## What the task asks
Reproduce the part of the entries that opens with the line containing "Find the location" and closes with the line containing "I want to click", swapping "particular element" for "specific element" and leaving everything else unchanged. Leave the pictures out of the answer.

......

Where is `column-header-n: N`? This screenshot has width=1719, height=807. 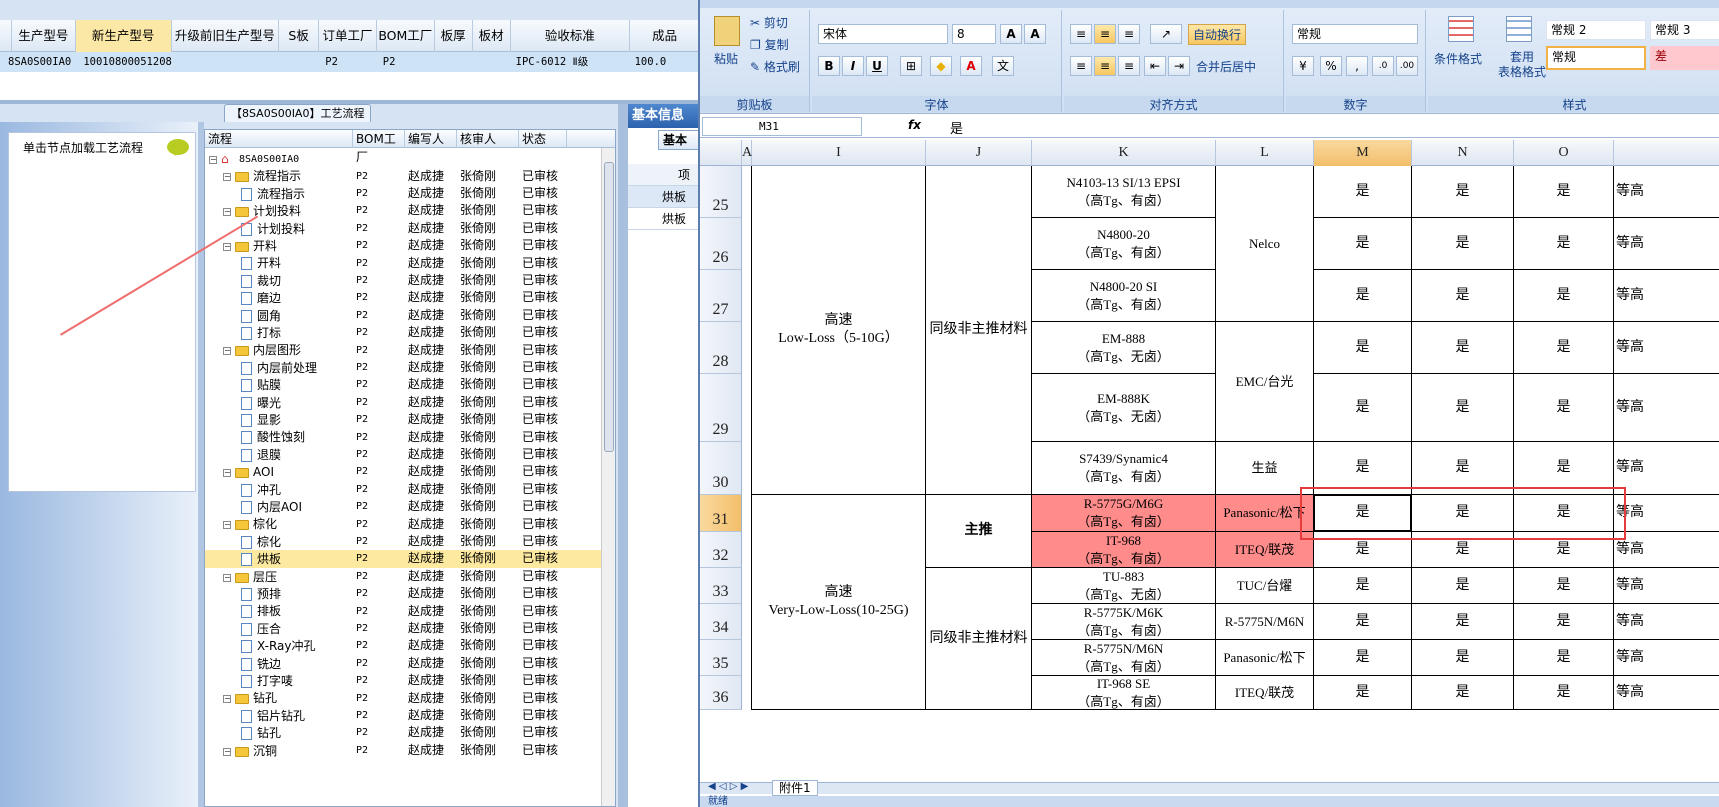 column-header-n: N is located at coordinates (1463, 153).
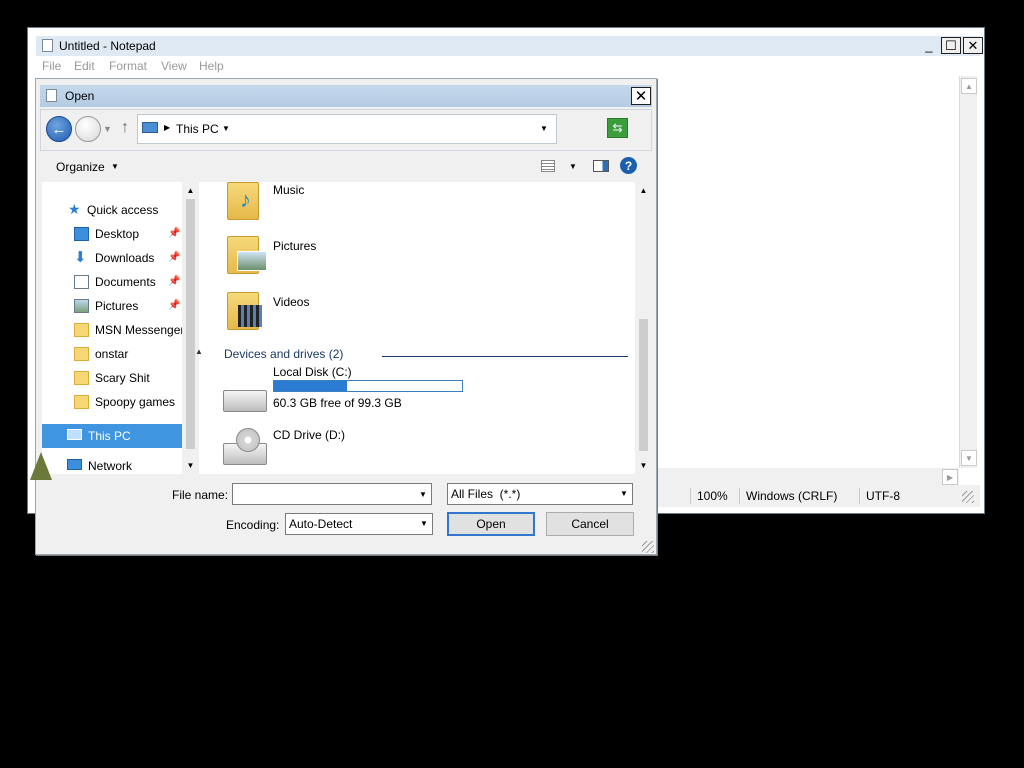 The width and height of the screenshot is (1024, 768). What do you see at coordinates (41, 466) in the screenshot?
I see `mouse-cursor-icon` at bounding box center [41, 466].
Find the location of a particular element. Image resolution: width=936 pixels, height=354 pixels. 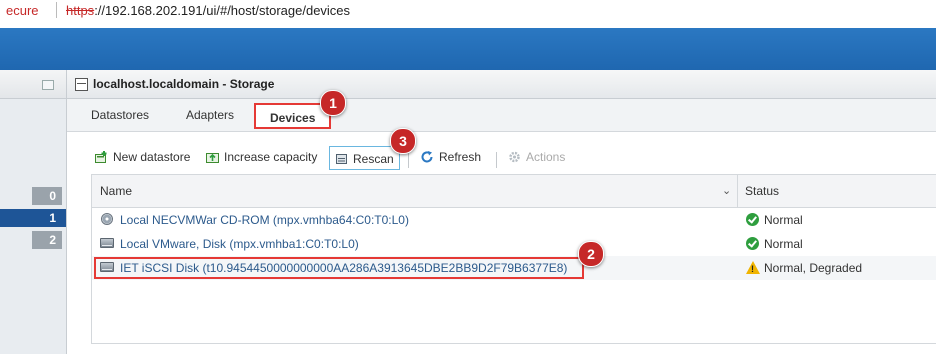

collapse-icon is located at coordinates (48, 85).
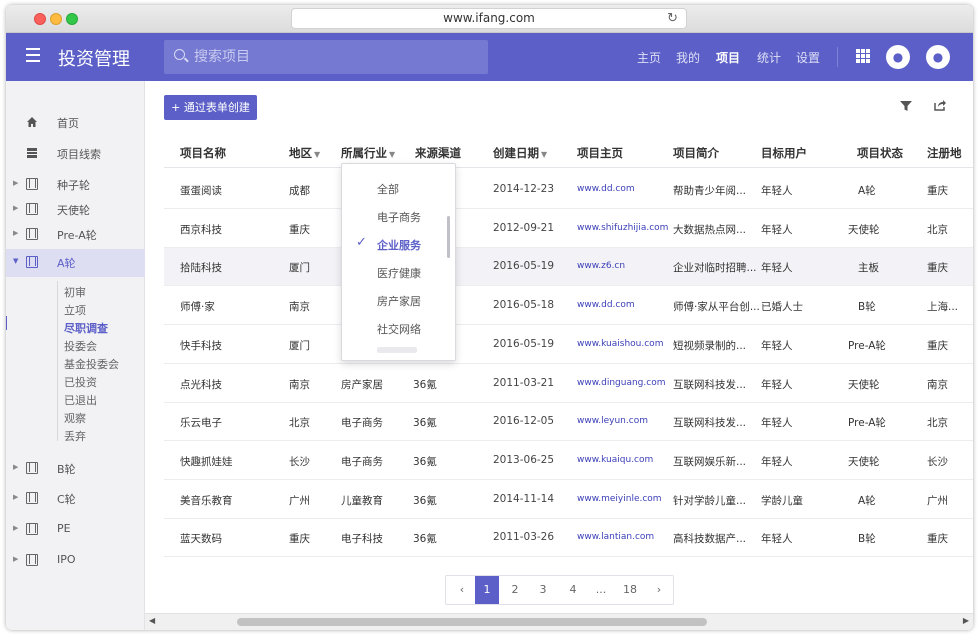  I want to click on nav-stats: 统计, so click(769, 58).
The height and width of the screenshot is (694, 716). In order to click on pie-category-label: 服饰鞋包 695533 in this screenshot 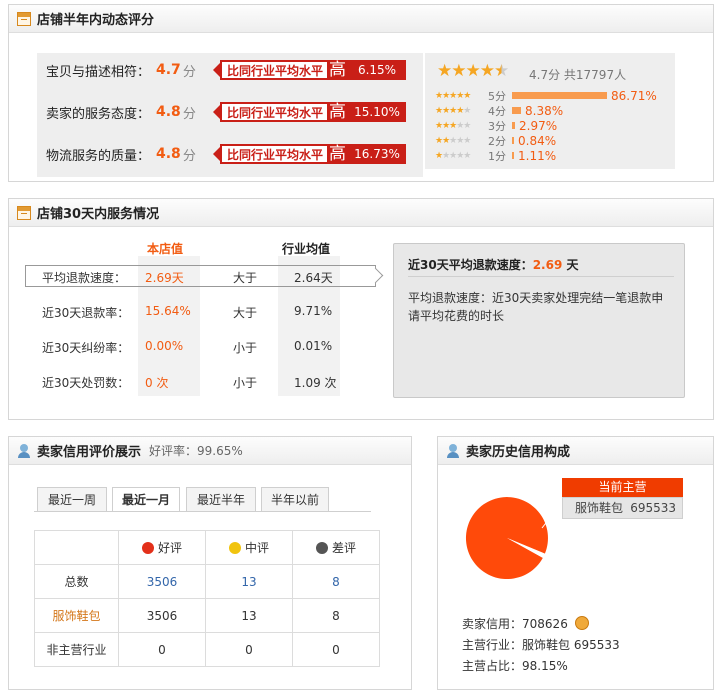, I will do `click(622, 508)`.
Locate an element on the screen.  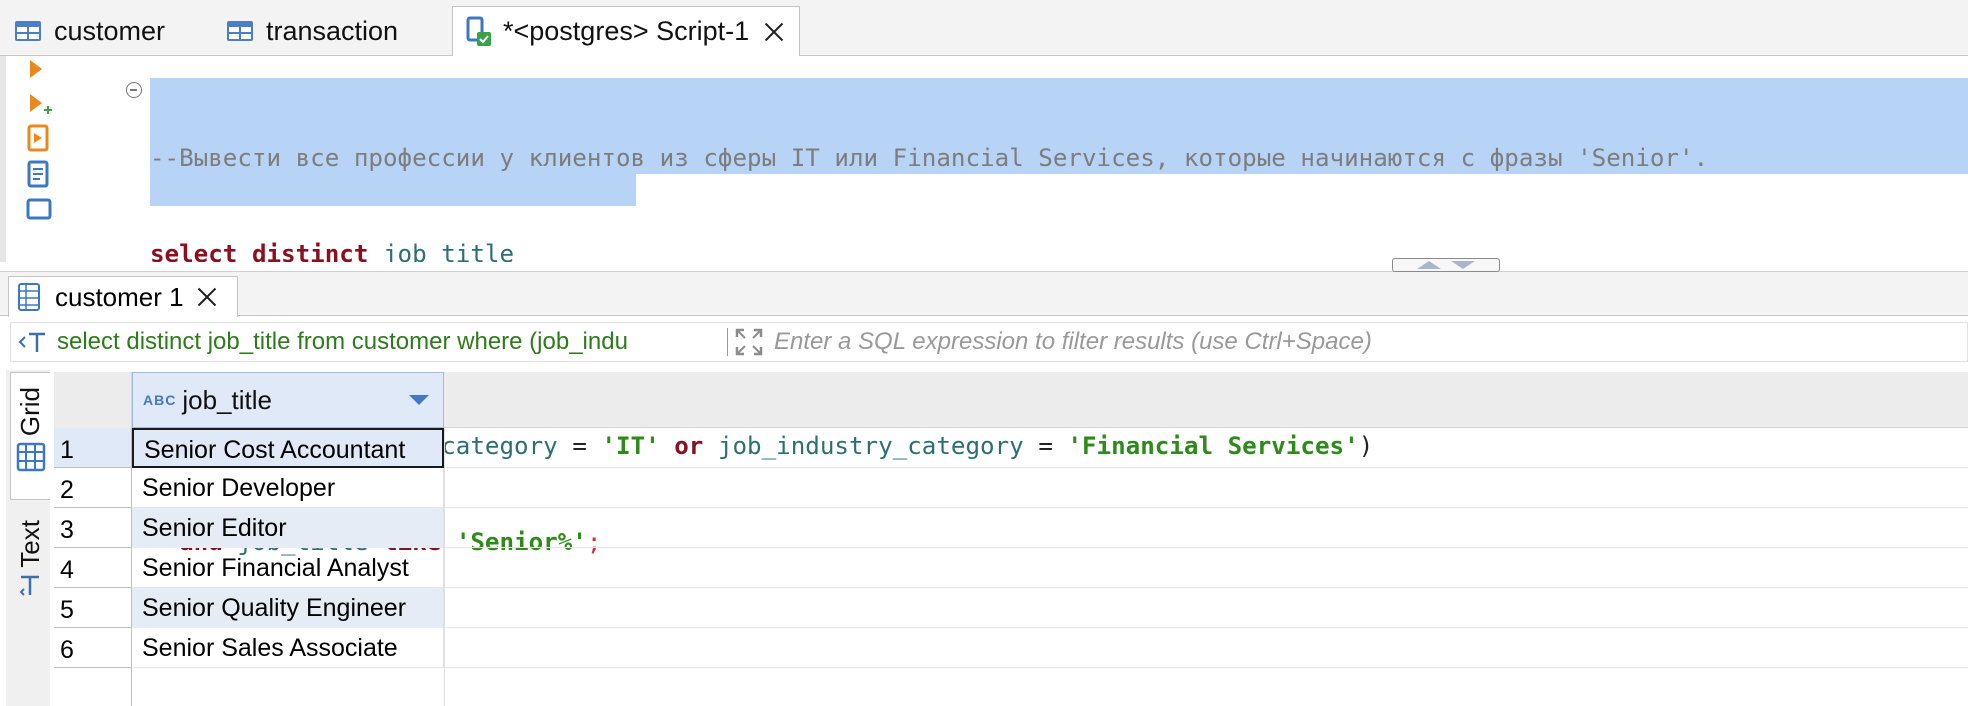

......

## Exercise solution
Find the location of a specific element. Image resolution: width=936 pixels, height=354 pixels. 

collapse-icon is located at coordinates (48, 85).
  I want to click on nav-stats: 统计, so click(769, 58).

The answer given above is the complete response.